[Records from a dataset]
▼
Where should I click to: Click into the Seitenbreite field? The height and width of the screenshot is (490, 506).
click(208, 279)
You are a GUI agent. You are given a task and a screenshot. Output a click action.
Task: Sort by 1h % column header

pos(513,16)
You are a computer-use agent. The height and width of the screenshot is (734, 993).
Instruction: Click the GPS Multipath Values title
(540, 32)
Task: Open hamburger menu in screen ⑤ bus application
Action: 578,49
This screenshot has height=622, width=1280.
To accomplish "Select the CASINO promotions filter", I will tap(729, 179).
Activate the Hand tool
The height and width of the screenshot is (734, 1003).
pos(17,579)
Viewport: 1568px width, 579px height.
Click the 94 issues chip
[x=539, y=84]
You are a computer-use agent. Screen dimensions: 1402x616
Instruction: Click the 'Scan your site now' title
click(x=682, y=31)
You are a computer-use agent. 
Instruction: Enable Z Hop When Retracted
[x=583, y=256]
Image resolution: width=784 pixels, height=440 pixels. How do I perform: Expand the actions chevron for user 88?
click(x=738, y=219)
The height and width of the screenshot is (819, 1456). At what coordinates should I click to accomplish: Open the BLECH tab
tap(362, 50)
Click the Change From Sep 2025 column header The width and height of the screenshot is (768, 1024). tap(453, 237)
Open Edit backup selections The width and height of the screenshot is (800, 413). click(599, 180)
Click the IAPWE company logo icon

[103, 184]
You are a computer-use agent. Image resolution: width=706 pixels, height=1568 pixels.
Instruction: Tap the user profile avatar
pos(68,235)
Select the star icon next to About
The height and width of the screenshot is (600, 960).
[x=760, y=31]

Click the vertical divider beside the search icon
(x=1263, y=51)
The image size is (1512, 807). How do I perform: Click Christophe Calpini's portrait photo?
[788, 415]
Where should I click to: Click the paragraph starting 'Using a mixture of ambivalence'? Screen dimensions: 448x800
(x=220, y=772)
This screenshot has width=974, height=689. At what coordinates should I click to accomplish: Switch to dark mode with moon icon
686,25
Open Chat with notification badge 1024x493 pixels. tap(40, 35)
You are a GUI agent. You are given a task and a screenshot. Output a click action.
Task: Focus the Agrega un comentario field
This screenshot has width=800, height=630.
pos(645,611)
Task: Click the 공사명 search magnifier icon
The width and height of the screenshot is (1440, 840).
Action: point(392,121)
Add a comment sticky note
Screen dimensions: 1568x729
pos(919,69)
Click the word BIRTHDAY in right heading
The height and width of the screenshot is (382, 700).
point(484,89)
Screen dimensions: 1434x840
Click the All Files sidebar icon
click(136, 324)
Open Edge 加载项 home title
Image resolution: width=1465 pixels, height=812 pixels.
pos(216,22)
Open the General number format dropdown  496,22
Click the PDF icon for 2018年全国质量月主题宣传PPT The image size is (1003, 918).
▲
▸ **WHAT THE EXERCISE ASKS**: Pull out every line of the data above that contains the string "perform", and copy each one in full.

▸ **EXERCISE ANSWER**:
Image resolution: width=784 pixels, height=440 pixels. How do I perform: Expand the actions chevron for user 88?
The image size is (1512, 807). How do I perform: Click Christophe Calpini's portrait photo?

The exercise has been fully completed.